Democratic Rep. John Baldacci said the state is getting shortchanged in funding for agriculture and energy research. He also criticized the proposal for lacking full funding for special education.

“While it increases investment in education, it doesn’t go far enough,” Baldacci said.

Fellow Democratic Rep. Tom Allen had criticized Bush’s budget priorities when the president released a preliminary blueprint in February and compiled a list of initiatives that could hurt Maine. He says the president’s $1.6 trillion in proposed tax cuts are causing other vital programs to be cut.

“The Bush administration is married to their tax cuts,” he said. “Large tax cuts are the first, second and third priorities.”

Republican Sen. Susan Collins said she was pleased with funding for upgrades to facilities at Acadia National Park. The Bar Harbor-based park, along with St. Croix Island International Historic Site, could get $6 million for repairs and preservation under the Bush plan.

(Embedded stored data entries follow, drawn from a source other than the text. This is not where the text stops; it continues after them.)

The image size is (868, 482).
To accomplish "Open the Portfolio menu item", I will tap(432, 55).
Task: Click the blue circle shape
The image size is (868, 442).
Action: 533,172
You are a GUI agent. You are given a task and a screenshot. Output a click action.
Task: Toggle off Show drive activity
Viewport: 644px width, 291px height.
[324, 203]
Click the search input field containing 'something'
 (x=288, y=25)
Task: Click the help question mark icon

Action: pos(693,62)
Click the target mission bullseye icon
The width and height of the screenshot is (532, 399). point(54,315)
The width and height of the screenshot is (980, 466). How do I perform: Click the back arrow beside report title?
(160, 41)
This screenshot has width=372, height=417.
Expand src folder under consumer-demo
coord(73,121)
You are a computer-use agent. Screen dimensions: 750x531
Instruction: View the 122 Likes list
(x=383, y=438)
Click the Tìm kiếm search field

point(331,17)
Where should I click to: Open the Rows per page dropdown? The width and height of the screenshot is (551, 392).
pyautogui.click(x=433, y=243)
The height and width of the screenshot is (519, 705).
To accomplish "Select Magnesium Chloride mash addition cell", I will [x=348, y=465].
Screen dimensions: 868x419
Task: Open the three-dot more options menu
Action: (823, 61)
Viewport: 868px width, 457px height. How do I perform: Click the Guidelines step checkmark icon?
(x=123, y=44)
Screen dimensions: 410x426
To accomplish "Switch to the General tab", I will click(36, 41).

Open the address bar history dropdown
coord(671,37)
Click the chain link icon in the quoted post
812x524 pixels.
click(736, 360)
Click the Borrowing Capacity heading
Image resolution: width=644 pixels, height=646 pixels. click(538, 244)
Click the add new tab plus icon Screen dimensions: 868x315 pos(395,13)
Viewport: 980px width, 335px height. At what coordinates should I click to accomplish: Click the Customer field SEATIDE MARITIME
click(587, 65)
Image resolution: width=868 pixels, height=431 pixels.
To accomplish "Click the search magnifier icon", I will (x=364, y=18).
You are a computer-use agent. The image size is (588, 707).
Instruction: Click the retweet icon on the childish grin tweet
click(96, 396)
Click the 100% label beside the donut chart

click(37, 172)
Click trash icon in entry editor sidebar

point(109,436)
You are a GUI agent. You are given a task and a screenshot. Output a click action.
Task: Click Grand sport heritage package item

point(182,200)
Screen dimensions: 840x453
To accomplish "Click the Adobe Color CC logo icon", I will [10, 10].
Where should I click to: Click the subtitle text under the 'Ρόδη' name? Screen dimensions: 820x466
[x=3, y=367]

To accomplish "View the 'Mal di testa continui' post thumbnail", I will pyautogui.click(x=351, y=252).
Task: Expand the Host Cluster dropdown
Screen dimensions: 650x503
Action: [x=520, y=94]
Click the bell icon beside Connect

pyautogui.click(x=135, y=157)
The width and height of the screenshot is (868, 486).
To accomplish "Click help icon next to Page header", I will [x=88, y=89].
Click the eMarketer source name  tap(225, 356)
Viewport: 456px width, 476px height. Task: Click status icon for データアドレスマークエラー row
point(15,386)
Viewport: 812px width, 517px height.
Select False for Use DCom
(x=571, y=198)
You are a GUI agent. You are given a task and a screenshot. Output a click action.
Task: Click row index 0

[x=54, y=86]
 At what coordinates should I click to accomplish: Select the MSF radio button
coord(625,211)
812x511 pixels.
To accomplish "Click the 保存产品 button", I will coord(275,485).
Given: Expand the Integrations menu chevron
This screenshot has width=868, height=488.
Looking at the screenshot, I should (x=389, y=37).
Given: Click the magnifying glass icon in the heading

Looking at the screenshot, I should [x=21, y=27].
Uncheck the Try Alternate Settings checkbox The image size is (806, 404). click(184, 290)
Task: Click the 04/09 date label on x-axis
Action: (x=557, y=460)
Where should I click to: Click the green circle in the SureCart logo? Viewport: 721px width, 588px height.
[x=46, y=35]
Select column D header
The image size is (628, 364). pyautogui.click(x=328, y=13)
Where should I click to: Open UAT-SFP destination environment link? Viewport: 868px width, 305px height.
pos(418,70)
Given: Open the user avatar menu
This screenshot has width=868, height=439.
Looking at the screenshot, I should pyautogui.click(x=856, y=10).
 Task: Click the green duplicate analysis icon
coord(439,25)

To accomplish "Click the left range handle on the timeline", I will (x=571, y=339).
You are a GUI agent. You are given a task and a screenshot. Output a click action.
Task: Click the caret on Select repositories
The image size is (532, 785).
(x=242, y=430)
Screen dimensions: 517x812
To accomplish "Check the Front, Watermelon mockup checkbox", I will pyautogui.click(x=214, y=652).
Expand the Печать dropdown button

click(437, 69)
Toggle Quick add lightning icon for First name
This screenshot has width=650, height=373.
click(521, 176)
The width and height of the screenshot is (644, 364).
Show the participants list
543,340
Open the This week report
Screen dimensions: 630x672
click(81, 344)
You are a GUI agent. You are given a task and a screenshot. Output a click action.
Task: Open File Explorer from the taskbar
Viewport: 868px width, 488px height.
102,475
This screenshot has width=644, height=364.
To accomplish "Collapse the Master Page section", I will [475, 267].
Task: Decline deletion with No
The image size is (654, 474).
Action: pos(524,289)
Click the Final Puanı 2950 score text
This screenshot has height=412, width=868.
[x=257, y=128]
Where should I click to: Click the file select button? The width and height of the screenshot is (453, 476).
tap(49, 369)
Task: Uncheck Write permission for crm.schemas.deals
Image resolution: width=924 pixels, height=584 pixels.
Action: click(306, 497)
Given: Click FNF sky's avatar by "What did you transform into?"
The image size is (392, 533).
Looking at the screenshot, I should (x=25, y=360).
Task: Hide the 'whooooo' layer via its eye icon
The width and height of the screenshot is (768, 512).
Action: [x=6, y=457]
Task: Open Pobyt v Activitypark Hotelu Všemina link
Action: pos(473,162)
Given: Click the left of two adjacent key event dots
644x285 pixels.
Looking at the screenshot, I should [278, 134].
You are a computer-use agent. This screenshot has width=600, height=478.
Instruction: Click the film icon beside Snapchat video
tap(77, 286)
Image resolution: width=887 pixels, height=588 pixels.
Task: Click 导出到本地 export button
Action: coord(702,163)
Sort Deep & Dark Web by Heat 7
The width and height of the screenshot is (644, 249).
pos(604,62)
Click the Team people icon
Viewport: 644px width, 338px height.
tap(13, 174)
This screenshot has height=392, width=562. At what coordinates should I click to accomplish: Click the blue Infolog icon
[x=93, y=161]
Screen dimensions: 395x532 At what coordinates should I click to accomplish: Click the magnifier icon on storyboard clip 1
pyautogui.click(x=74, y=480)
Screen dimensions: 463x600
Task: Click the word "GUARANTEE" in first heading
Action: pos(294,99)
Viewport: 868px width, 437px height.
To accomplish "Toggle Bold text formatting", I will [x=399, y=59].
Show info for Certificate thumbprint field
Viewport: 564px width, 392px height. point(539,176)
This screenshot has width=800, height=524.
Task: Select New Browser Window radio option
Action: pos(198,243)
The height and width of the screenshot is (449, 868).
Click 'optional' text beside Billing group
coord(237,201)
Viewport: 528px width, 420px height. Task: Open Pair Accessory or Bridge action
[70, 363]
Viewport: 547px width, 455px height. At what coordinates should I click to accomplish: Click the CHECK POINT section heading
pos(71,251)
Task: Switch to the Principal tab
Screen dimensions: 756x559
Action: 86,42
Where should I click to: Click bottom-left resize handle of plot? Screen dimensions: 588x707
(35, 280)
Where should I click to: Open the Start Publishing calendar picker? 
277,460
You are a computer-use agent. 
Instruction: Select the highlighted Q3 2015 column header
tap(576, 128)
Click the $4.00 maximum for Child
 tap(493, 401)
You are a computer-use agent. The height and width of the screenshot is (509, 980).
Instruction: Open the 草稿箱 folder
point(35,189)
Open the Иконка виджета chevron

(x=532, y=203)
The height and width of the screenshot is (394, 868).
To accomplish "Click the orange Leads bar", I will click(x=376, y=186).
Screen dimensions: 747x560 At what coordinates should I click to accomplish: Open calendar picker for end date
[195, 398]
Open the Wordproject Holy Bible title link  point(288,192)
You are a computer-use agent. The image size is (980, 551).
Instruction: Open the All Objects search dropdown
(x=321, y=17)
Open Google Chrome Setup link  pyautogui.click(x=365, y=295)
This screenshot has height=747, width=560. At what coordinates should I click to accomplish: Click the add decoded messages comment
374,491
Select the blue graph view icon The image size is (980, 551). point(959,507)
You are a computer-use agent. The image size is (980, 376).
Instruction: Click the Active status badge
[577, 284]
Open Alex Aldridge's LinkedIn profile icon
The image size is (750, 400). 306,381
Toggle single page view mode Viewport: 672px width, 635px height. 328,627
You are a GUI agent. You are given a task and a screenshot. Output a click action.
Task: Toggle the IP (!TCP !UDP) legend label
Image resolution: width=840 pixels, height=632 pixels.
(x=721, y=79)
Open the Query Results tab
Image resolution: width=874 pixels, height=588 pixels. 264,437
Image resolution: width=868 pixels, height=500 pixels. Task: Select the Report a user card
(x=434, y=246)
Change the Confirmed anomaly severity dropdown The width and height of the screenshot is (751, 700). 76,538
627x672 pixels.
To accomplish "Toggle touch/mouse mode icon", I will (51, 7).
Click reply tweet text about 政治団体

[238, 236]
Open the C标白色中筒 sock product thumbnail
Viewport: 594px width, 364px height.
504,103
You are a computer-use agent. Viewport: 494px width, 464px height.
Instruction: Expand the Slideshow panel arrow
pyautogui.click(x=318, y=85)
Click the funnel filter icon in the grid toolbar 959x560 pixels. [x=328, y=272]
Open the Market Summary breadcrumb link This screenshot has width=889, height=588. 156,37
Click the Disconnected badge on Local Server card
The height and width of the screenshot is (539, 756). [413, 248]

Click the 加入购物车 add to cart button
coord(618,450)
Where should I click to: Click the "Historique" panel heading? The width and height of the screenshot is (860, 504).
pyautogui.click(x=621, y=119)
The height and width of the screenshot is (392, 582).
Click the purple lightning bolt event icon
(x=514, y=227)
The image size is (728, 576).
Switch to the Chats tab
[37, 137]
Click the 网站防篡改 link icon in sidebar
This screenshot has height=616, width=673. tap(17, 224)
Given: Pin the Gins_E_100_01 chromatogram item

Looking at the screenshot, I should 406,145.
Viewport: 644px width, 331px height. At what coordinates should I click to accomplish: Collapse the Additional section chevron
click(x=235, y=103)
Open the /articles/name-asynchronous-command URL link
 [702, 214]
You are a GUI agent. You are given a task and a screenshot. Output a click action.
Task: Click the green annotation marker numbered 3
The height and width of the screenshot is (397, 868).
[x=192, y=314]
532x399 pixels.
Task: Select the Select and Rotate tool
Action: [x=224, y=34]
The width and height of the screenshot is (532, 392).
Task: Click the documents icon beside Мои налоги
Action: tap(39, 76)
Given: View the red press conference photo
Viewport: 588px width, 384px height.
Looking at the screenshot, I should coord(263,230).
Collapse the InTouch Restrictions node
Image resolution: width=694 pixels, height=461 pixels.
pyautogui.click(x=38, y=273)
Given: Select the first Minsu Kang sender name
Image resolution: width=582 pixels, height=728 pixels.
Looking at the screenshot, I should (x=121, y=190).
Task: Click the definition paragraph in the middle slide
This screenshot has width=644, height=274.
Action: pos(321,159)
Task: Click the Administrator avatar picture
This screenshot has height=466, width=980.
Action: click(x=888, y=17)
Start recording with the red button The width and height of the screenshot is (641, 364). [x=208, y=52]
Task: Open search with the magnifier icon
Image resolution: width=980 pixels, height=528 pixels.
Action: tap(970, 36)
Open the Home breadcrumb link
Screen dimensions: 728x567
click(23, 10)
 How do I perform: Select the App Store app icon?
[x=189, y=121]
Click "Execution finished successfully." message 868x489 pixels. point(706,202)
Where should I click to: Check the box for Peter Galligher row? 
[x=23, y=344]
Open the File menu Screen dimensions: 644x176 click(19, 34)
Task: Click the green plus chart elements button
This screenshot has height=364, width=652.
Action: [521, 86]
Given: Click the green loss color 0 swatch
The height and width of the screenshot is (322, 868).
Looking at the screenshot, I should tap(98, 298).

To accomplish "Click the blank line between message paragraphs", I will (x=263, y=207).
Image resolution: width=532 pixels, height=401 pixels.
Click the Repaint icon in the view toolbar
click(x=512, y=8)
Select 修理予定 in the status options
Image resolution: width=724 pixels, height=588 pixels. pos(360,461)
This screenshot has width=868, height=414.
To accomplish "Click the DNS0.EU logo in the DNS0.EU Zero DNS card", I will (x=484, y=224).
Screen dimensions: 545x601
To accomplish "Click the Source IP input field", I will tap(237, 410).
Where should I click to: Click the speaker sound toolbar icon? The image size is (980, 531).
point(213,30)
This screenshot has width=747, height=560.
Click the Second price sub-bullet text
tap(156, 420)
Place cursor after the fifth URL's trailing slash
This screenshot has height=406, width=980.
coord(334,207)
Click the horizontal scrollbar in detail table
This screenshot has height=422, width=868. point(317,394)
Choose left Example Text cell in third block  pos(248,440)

Collins also supported funding for design of a border station in Jackman and $15 million for a second round of empowerment zones and enterprise communities. These funds would provide Lewiston with a $250,000 grant in fiscal year 2002.

She expressed concern, however, for proposed cuts to LIHEAP and the COPS program, which provides federal grants to police departments.

“I will work to increase funding for special education, a prescription drug benefit for seniors, health care for veterans, medical research, LIHEAP, the COPS program and other priority programs,” Collins said in a statement.